§ PARTS OF THE EXERCISE:
1/ Reproduce the passage of the article on Christmas spending from "Individuals are also" up to and including "lavish presents ourselves.", without changing a word.
2/ Using the article on Christmas spending, answer each of the following questions briefly.
(a) Who proposes monitoring happiness as well as GDP?
(b) Which neighbors do households invite in for a drink?
(c) In which month does the suicide rate pick up?

Sunday, December 26, 2010

Seasonal spending makes for merry Christmas ? but how happy will the new year be?

David Cameron proposes monitoring happiness as well as GDP, but it will be a struggle to wean Britain off the idea that consumption brings joy

At some point during the past few weeks, you have probably heard someone say that Christmas is a peak time for suicides. Christmas Day, when everybody else is supposed to be having fun, is the day when those who are lonely, hard-up and depressed decide to end it all.

The relationship between suicide and Christmas sounds as if it ought to be right. Dominated by the advertising industry, Christmas has become so stripped of its original meaning that it is hardly surprising that large numbers of people feel alienated by the orgy of materialism going on around them. If there is no more to life than overeating and conspicuous consumption, then what's the point of it all?

The fact is, though, that the idea of a sharp spike in suicides at Christmas is a myth: statistical evidence tends to suggest the opposite ? not just for 25 December itself but for the month as a whole. Despite all the hand-wringing about over-commercialisation, people like Christmas. It cheers them up. Generally, it makes them happier rather than sadder.

There are some obvious reasons why this should be. Households open their doors to relatives, friends and sometimes distant acquaintances because they don't like to think of other people being sad at Christmas. They invite the neighbours they haven't spoken to for the past 12 months in for a drink. They brave the elements to visit aged relatives.

Far from being the recipe for family conflict, these gatherings provide support for the isolated and the vulnerable. At a more formal level, there is an awareness that support needs to be provided in terms of food and shelter for those who lack resources of their own.

Giving rewards

Individuals are also generous with their money. They buy presents for the people they love, even when they can't really afford it. If ever there was a time of year when the notion of rational economic man comes a cropper it is December, because the textbooks say that we would maximise our utility by spending as little as possible on others while receiving lavish presents ourselves.

Real life is not like that, however. People get as much pleasure ? in many cases even more pleasure ? from giving a present to someone else as they do from getting a present back in return. While it is no doubt true that much last-minute Christmas shopping is about grabbing a pack of socks or the latest Lady Gaga CD, it is also the case that many people put real effort into seeking out a gift they hope another will enjoy. Having said all that, of course, the warm glow will be transitory for those who become financially incontinent at Christmas. The data shows that the suicide rate picks up in January, when the seasonal hospitality ends, the credit card bills start to roll in and the high streets empty of shoppers.

§ DATASET RECORDS:
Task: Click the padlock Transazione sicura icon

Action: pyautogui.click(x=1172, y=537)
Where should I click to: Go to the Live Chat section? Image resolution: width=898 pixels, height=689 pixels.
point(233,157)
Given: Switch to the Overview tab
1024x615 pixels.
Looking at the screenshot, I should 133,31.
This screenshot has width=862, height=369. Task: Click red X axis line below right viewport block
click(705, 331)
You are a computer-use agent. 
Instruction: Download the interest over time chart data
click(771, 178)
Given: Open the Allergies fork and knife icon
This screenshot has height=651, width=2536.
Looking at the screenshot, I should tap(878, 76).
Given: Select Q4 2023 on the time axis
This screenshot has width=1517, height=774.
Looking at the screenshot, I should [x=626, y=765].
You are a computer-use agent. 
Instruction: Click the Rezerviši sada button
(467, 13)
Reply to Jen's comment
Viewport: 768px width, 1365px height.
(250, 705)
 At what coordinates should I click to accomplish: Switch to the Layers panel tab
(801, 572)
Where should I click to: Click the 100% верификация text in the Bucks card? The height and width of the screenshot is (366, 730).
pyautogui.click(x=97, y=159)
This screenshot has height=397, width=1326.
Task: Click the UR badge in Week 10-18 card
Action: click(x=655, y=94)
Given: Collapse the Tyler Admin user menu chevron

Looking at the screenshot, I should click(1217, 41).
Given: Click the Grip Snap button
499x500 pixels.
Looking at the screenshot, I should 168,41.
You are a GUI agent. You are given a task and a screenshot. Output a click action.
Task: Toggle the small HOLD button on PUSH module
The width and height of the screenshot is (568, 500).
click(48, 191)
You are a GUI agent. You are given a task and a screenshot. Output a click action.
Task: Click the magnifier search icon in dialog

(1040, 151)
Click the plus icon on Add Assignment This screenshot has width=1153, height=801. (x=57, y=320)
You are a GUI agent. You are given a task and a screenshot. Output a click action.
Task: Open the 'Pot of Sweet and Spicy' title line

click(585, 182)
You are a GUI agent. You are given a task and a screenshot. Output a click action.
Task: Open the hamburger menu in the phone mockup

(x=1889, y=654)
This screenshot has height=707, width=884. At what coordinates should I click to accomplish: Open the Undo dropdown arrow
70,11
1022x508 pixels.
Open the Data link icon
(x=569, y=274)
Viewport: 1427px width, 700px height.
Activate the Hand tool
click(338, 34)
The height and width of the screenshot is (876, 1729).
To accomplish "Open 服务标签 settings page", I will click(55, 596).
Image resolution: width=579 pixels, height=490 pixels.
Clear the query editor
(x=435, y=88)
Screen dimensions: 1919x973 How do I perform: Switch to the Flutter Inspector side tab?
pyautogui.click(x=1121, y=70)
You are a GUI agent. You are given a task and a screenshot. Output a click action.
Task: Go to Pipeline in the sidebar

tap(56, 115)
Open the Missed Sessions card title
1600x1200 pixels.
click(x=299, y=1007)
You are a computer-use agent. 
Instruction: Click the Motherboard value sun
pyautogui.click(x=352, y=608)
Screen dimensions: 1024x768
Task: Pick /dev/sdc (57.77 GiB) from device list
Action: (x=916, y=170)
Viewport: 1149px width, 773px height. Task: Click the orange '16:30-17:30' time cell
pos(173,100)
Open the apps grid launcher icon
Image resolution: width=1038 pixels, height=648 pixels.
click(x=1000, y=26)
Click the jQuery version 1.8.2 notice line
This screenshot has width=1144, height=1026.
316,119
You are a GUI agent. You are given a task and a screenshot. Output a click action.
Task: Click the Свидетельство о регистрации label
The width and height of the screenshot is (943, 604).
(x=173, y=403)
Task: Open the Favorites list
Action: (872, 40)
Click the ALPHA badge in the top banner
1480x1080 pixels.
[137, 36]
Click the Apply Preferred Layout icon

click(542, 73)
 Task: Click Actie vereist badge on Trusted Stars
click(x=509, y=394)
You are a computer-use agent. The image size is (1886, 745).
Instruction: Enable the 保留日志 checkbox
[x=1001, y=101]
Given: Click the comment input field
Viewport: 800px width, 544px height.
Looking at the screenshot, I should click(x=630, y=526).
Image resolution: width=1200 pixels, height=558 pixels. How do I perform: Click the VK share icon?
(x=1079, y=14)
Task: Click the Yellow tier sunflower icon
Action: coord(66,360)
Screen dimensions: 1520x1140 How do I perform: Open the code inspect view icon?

§ OUTPUTS FOR THE TASKS:
1/
Individuals are also generous with their money. They buy presents for the people they love, even when they can't really afford it. If ever there was a time of year when the notion of rational economic man comes a cropper it is December, because the textbooks say that we would maximise our utility by spending as little as possible on others while receiving lavish presents ourselves.

2/
(a) David Cameron.
(b) The neighbors they haven't spoken to for the past 12 months.
(c) January.